AMY GOODMAN: And finally, Philip Alston, back on the issue of the drone attacks that you have taken on, what kind of information has the Obama administration given to you? What have you asked for? What’s your dialogue with him?
PHILIP ALSTON: Well, I’ve been having a dialogue both with the Bush and the Obama administrations. The biggest problem that I face, but it’s not one that is of great interest to you, is a technical legal one, where the administration continues to say that these are matters of armed conflict, therefore human rights investigators have no role.
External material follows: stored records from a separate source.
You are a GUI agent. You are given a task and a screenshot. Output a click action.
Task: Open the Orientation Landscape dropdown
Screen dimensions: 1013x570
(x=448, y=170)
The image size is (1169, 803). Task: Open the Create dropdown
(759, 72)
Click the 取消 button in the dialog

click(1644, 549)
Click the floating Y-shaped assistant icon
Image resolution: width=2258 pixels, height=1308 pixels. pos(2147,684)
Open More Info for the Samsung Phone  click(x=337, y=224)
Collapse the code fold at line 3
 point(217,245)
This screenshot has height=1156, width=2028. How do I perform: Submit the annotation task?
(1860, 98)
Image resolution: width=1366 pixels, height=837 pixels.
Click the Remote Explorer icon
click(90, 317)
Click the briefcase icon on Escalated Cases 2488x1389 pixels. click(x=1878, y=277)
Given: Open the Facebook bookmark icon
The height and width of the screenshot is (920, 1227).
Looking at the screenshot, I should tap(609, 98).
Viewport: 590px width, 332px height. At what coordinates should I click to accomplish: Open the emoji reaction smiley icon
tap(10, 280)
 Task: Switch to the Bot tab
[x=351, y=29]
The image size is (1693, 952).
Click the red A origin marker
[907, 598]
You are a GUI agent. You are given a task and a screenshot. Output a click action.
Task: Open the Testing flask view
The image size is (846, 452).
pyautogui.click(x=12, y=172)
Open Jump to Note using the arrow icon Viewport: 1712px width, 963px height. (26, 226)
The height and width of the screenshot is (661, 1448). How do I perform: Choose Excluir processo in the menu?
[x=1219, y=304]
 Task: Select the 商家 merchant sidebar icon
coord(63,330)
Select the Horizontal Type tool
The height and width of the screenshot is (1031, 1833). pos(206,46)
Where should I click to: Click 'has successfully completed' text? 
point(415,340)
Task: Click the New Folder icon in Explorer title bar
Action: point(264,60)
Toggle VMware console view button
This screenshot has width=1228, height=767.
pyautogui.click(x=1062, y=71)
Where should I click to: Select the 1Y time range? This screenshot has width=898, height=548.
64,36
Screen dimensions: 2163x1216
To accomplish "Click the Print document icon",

In other words, their suggestion is that the UN Human Rights Council should not be looking at what the US is doing in what used to be called the war on terror.
The problem with that is that that would take off the UN Human Rights Council’s agenda about 90 percent of the cases that it’s dealing with. The Gaza report by Goldstone, what’s going on in the Congo, what happened in Sri Lanka — all these issues would be suddenly off the agenda if the US position was accepted. Fortunately, no one has accepted it, but the US continues to insist. And for that reason, they say, “So we’re not going to give you any information.”
AMY GOODMAN: So, you have worked with the Bush administration and the Obama administration. Do you feel a difference?
PHILIP ALSTON: On this particular issue, no.
AMY GOODMAN: We’ll leave it there. I want to thank you, Philip Alston, for being with us, UN special rapporteur on extrajudicial, summary, arbitrary executions, also a professor of law at New York University and co-chair of the law school’s Center for Human Rights and Global Justice.